Erin: So what can we actually do to ensure we move forward?
Cecile: Well, taking action is critical because it’s about what you do and what you inspire others to do. This year is a perfect year for people who care about reproductive rights, care about birth control access, care about the issues that Planned Parenthood acts on to sign up to Women are Watching and be part of the process. They can post content, be part of the conversation that’s happening around this election. They can volunteer in the election, register folks to vote, let other people know. I think that women and young people are going to determine this election, so there is an enormous opportunity. I really believe that when we get our chance, the American people will show that we don’t want to live in the society that is being painted by some of the folks running for president. To me, there’s never been a better opportunity.
Erin: You briefly worked as the chief of staff to Nancy Pelosi; would you ever enter that arena again, the governmental side of it?

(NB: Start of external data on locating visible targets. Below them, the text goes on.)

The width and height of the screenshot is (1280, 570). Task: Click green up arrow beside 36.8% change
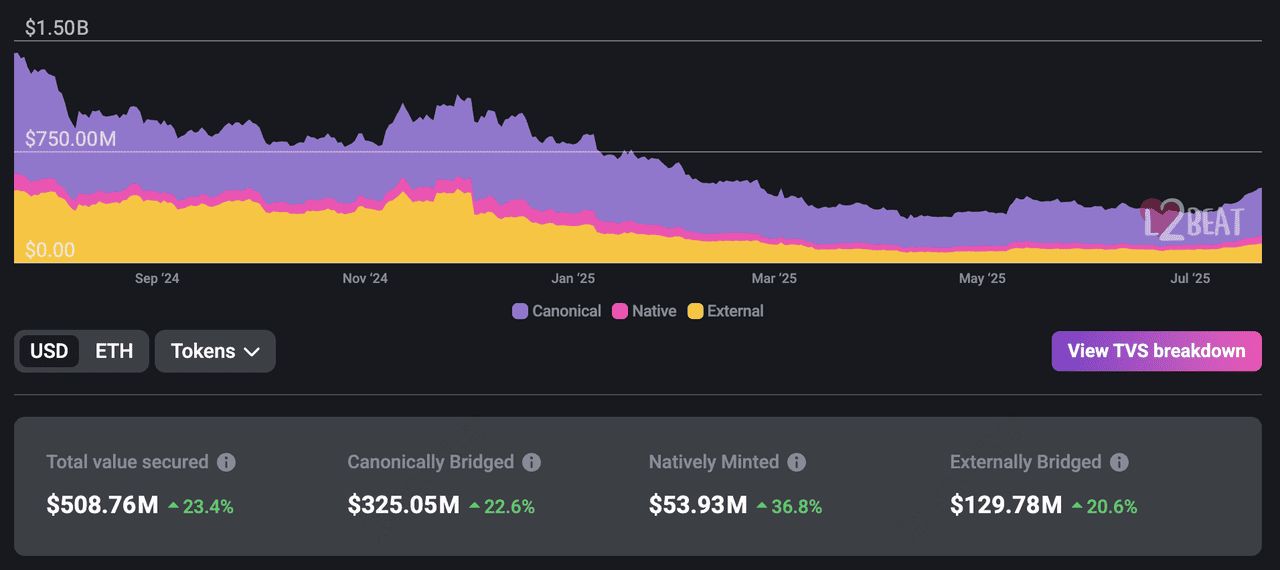click(762, 506)
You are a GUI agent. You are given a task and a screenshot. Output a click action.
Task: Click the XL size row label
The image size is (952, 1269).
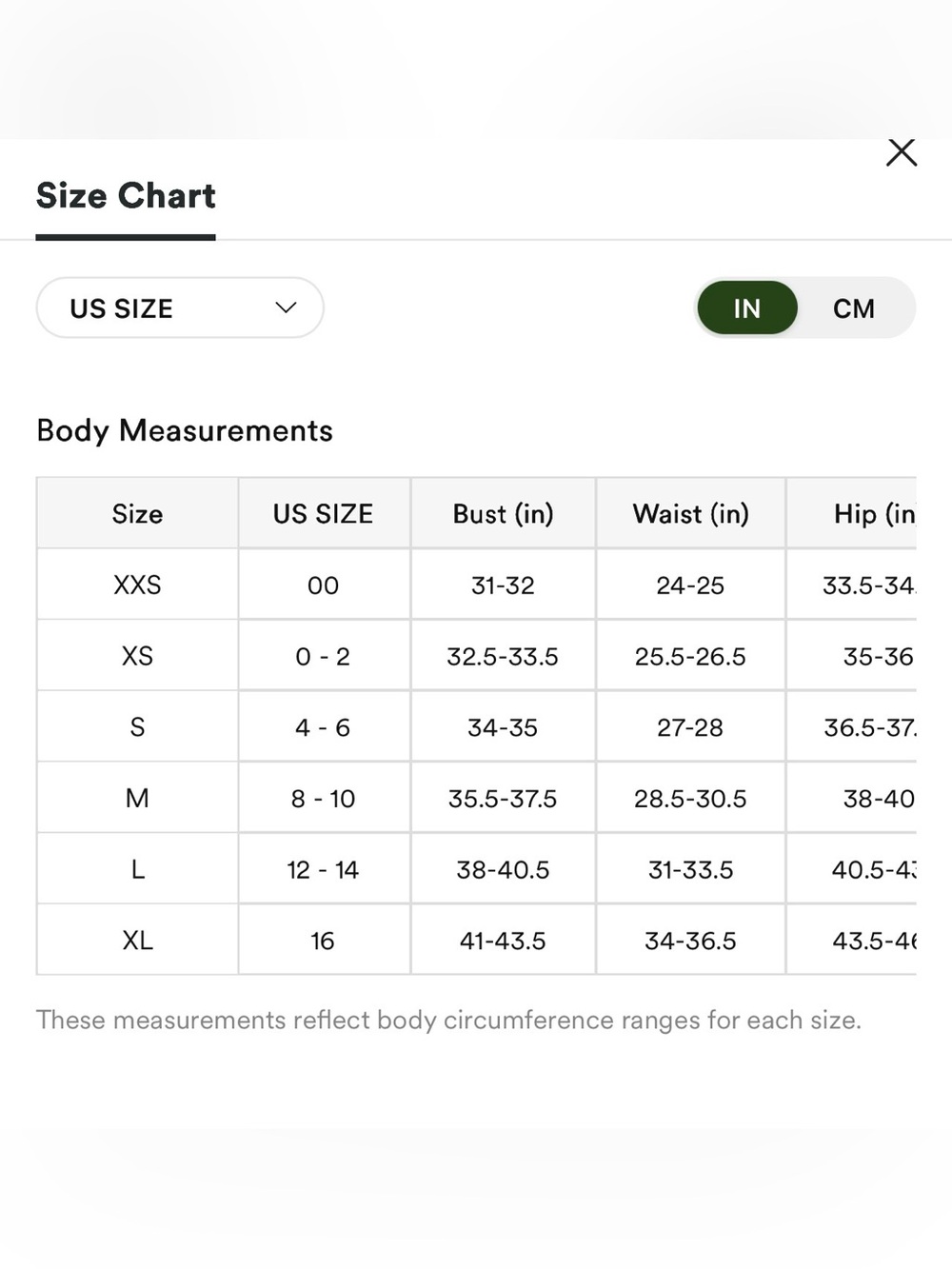coord(137,940)
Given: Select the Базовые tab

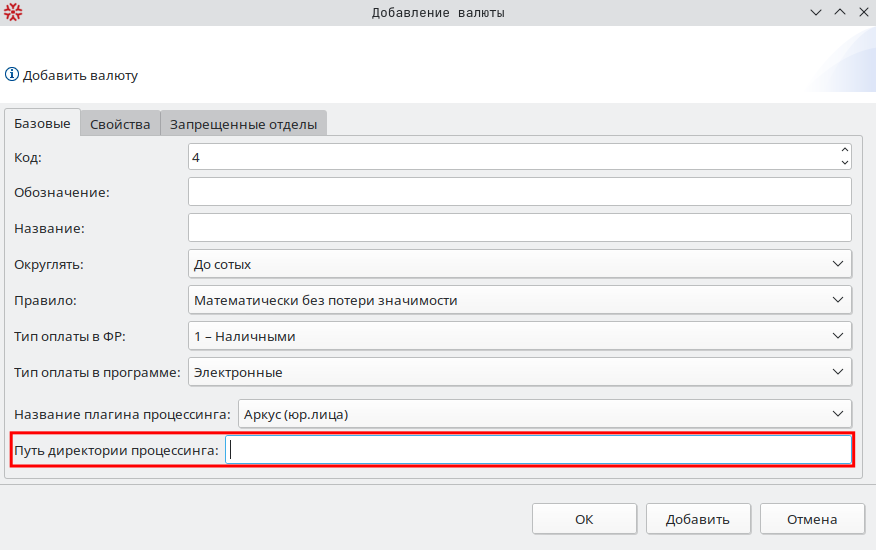Looking at the screenshot, I should tap(42, 123).
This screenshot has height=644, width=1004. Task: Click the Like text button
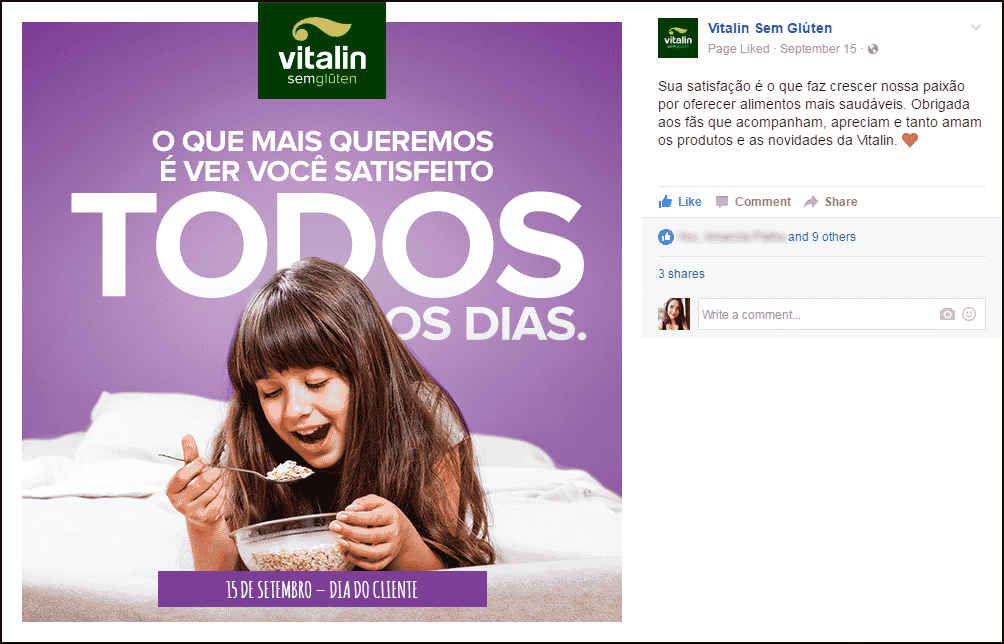(x=690, y=202)
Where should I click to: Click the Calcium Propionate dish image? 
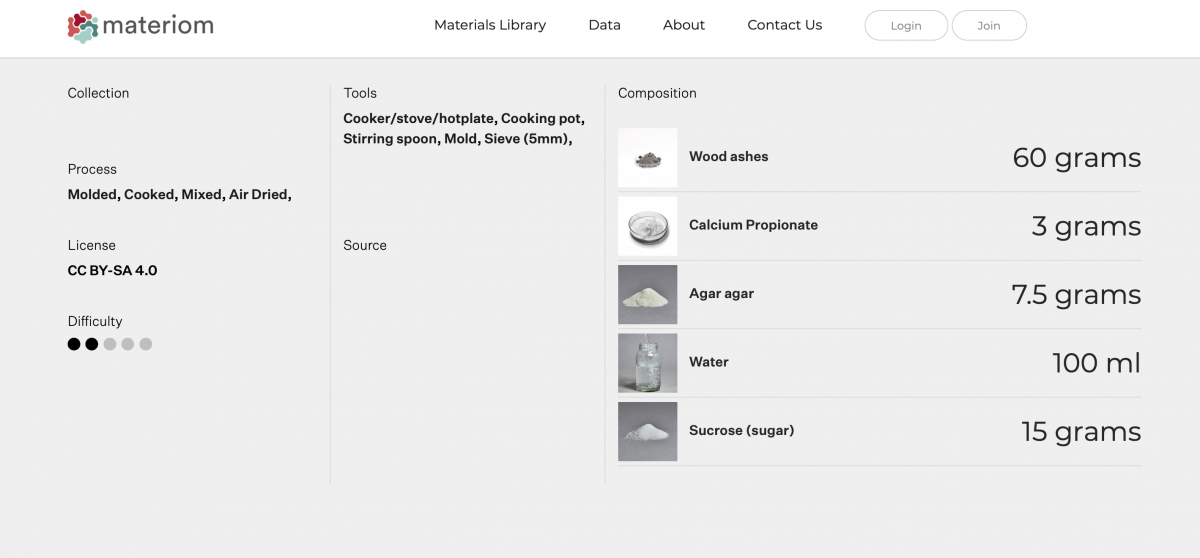[x=647, y=226]
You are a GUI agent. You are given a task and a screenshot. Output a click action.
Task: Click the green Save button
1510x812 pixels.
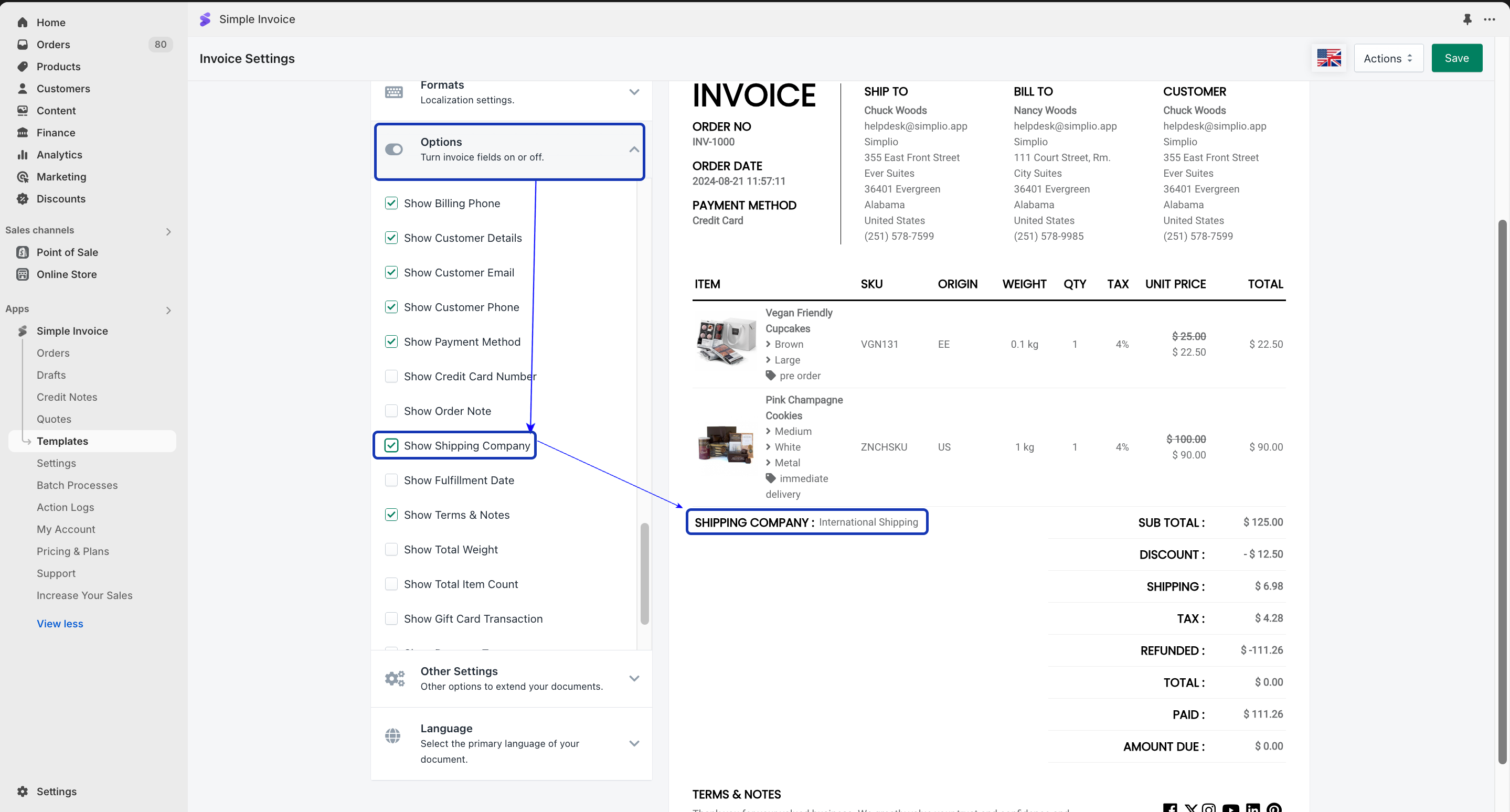point(1456,58)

Cecile: I think not. I have been incredibly fortunate in my life to always get to work for things I feel passionately about and to really not compromise. There are people who are cut out for public service in government, but I feel like I can do so much more good where I am and that’s incredibly gratifying. I feel like this is the right place for me to be, but I also believe that folks in government—my mother included, when she was governor—are only as good as those of us on the outside force them to be or support them to be. That certainly has been my experience with President Obama and he famously said when he was elected, “If you want me to do something, make me do it.” We spend a lot of time doing that and that’s a really important role.